Is there an optimal organ acceptance rate for pediatric heart transplantation: "A sweet spot"?

Pediatr Transplant 2018 05 30;22(3):e13149. Epub 2018 Jan 30.

Department of Cardiothoracic Surgery, Cincinnati Children's Hospital Medical Center, Cincinnati, OH, USA.

Despite a limited supply of donors, potential donor hearts are often declined for subjective concerns regarding organ quality. This analysis will investigate the relationship between donor heart AR and patient outcome at pediatric transplant centers.

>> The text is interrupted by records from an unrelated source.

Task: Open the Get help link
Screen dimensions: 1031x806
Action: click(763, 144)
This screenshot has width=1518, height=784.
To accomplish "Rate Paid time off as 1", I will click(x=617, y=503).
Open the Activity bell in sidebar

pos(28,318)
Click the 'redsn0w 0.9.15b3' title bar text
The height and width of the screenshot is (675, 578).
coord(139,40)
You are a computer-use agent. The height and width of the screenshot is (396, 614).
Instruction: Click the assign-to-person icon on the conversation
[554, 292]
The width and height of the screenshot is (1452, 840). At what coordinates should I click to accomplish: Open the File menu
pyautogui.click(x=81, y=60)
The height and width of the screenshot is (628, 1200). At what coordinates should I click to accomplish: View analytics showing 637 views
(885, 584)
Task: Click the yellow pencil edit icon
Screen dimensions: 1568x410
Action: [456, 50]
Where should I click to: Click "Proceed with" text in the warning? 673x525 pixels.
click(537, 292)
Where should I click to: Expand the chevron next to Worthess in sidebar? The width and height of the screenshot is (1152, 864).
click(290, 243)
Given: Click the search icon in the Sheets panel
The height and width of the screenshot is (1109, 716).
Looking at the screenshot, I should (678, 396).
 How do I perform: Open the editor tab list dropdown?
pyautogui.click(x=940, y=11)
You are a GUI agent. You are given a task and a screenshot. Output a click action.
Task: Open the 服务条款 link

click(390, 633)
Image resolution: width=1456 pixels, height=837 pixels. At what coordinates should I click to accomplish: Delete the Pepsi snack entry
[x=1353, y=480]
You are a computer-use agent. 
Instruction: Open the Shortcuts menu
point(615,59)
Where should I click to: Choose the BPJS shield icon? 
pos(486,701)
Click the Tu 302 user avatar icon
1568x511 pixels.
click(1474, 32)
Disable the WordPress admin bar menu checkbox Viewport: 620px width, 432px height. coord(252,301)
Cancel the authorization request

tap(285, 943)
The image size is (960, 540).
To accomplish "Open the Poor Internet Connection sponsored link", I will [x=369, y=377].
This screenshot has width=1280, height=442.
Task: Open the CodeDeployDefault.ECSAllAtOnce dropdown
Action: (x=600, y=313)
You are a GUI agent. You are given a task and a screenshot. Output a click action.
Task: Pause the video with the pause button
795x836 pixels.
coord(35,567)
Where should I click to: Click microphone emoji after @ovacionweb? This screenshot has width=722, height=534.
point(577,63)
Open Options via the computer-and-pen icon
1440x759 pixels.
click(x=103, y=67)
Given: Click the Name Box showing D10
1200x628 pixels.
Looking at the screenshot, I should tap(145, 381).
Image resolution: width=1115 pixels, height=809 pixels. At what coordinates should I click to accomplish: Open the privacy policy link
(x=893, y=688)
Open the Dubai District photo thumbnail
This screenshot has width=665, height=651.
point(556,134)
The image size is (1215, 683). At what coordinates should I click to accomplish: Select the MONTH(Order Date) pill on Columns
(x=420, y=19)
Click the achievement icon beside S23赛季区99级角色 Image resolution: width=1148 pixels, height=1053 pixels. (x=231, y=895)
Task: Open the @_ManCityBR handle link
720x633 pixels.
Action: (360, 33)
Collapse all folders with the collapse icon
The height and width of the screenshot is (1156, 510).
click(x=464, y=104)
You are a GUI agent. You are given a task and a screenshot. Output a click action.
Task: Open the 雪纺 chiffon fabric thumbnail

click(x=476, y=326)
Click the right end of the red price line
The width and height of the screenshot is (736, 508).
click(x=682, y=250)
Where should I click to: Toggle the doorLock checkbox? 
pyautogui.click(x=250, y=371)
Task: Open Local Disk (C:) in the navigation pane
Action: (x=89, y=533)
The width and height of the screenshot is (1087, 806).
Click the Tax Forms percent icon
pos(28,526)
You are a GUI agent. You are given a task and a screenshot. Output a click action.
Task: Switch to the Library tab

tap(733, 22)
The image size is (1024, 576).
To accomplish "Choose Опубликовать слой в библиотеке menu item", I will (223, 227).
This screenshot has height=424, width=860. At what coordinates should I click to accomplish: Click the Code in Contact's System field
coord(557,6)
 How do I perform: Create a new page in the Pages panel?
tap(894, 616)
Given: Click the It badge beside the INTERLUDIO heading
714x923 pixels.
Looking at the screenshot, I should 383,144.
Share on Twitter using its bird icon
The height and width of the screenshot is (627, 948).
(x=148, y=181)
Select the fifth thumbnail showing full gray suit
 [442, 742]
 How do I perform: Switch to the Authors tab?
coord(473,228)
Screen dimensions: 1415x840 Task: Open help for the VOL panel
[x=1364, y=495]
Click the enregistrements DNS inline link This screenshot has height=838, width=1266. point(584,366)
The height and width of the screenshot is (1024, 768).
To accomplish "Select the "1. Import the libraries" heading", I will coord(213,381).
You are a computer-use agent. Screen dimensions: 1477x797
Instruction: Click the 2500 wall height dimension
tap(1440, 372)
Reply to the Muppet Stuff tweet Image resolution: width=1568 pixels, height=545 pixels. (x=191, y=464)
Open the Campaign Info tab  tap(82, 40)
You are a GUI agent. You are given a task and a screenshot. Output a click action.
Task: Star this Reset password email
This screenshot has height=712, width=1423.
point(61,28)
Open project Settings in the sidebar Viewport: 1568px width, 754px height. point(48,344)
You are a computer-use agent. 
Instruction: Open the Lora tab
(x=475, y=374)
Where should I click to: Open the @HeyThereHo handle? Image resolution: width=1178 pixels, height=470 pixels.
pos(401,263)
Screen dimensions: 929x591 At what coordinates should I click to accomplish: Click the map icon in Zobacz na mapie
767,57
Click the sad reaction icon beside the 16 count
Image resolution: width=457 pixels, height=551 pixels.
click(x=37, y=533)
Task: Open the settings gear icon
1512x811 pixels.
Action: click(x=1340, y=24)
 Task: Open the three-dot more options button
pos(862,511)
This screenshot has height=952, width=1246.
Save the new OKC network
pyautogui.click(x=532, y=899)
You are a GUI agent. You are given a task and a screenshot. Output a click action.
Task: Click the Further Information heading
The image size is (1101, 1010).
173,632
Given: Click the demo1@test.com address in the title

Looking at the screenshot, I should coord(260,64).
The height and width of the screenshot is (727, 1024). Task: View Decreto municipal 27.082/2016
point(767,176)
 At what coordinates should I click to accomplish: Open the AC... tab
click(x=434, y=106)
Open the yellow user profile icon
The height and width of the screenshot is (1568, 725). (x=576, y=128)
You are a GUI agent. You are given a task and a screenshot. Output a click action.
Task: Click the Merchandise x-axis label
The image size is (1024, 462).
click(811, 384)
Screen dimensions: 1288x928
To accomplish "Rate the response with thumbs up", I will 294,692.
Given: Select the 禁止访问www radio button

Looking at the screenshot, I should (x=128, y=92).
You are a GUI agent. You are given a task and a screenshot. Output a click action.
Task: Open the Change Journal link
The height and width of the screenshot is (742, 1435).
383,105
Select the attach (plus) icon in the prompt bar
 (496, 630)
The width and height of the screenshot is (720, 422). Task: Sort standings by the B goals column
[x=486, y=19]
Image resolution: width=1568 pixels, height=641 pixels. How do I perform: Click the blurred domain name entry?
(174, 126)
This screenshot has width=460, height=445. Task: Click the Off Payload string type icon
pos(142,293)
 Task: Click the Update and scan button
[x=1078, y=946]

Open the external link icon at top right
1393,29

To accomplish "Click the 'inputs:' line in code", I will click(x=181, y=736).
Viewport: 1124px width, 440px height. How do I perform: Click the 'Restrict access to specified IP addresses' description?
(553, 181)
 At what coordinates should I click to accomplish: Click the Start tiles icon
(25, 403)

The UNOS database was used to identify all match runs for pediatric candidates (age < 18 years) from 2008 through March 2015 in which a heart offer was ultimately placed. Centers which received ≥10 offers/y were included (10 634 offers, 38 centers). Transplant centers were stratified based on their AR: low (<20%, n = 13), medium (20%-40%, n = 16), or high (>40%, n = 9). Low AR centers experienced worse negative WL outcome compared with medium (P = .022) and high (P = .004) AR centers. Low AR centers had similar post-transplant graft survival to medium (P = .311) or high (P = .393) AR centers; however, medium AR centers had better post-transplant graft survival than high AR centers (P = .037). E-F survival from listing regardless of transplant was worse for low AR centers compared with medium (P < .001) or high (P = .001) AR centers. Low AR centers experience worse WL outcomes without improvement in post-transplant outcomes. High AR centers experience higher post-transplant graft failure than medium AR centers. AR of 20%-40% appears to have optimal WL and post-transplant outcomes.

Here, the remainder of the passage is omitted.